• _Your instructions_
Every record is to be copied unchanged, except that its pictures are removed.
========================================
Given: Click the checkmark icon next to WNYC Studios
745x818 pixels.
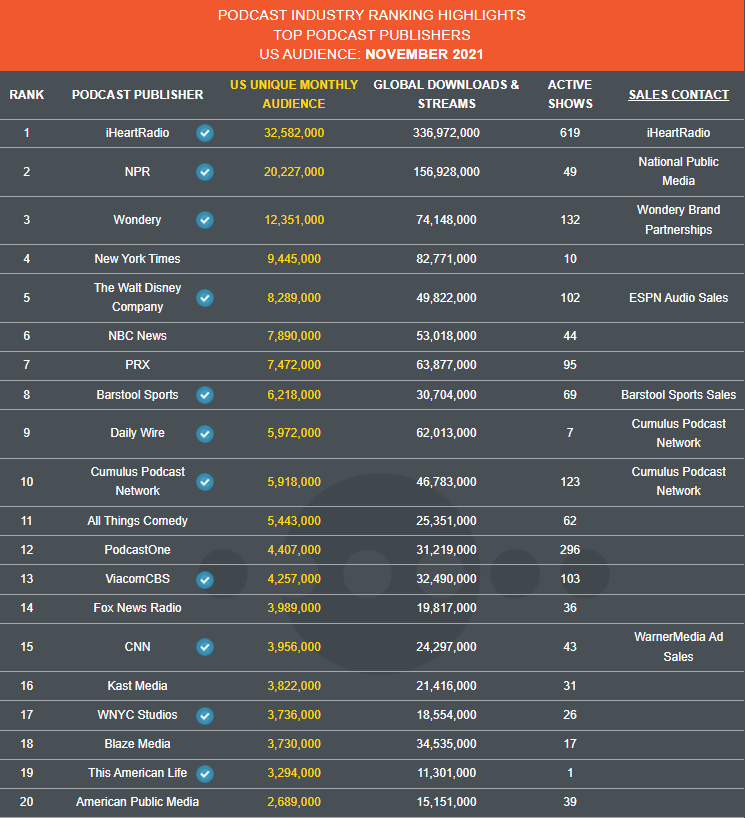Looking at the screenshot, I should coord(205,715).
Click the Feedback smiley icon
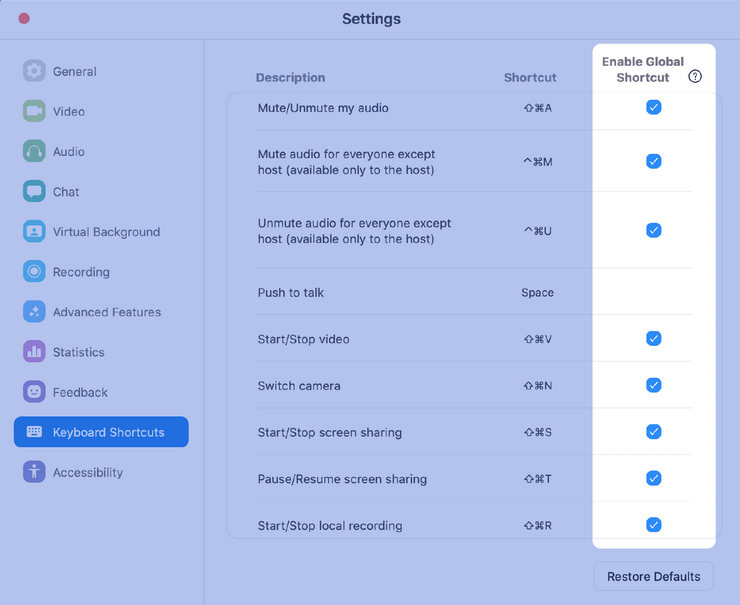The height and width of the screenshot is (605, 740). (x=35, y=392)
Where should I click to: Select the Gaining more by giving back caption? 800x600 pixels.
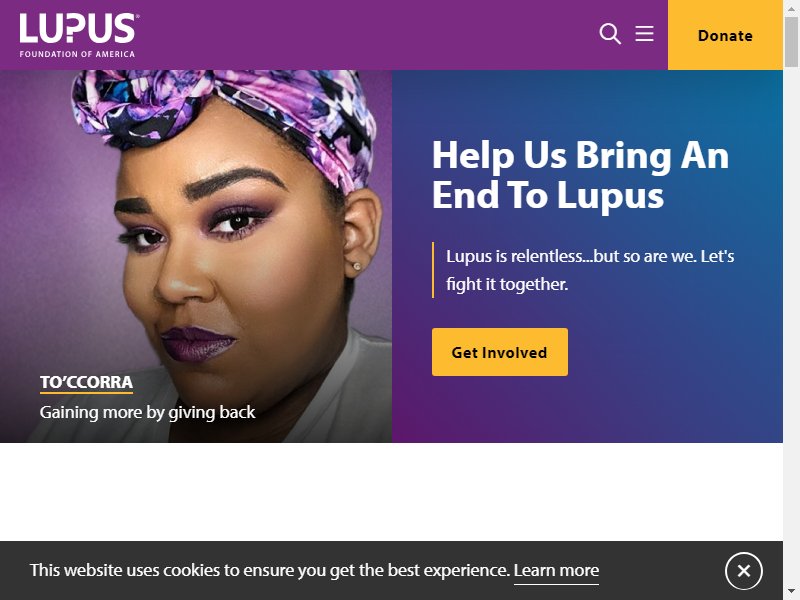click(x=147, y=412)
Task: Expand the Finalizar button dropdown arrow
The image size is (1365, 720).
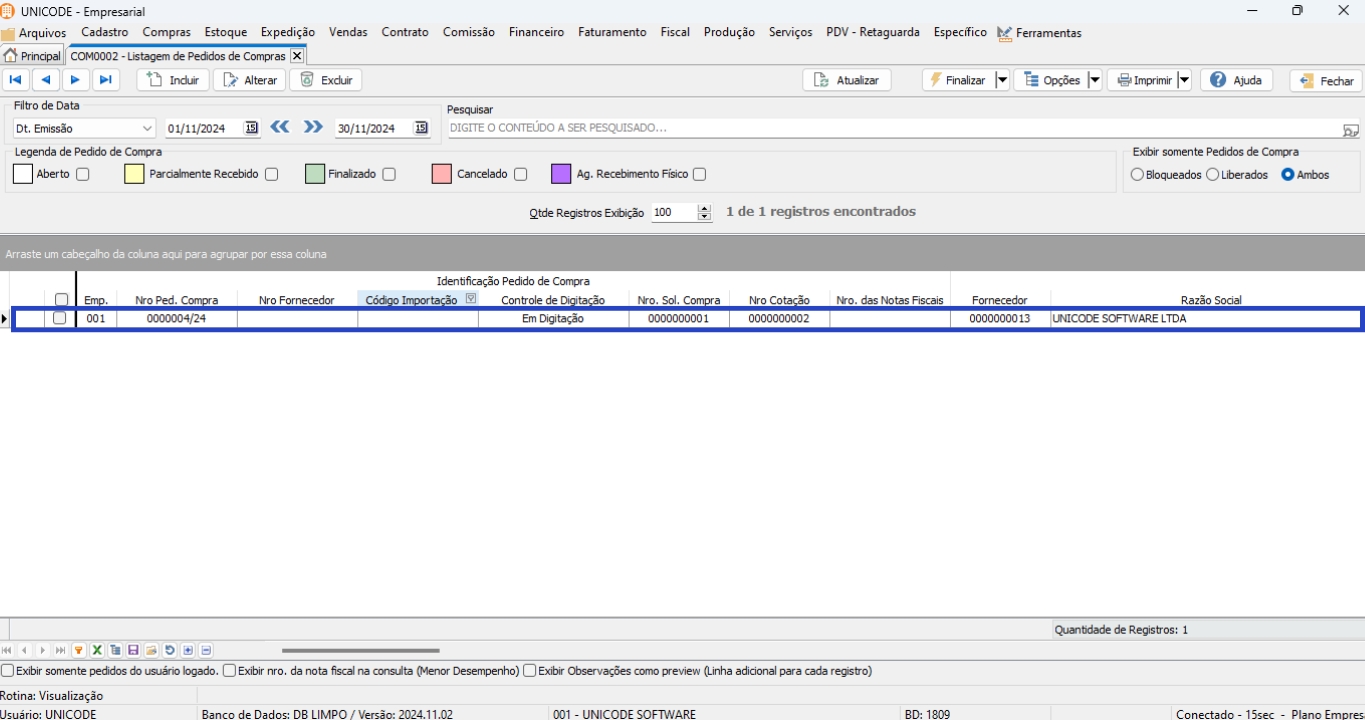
========================================
• _Response to this exercise_
Given: Click the checkmark icon next to WNYC Studios
745x818 pixels.
Looking at the screenshot, I should coord(205,715).
Click the Feedback smiley icon
The height and width of the screenshot is (605, 740). (x=35, y=392)
Where should I click to: Select the Gaining more by giving back caption? 800x600 pixels.
click(x=147, y=412)
Task: Expand the Finalizar button dropdown arrow
The image size is (1365, 720).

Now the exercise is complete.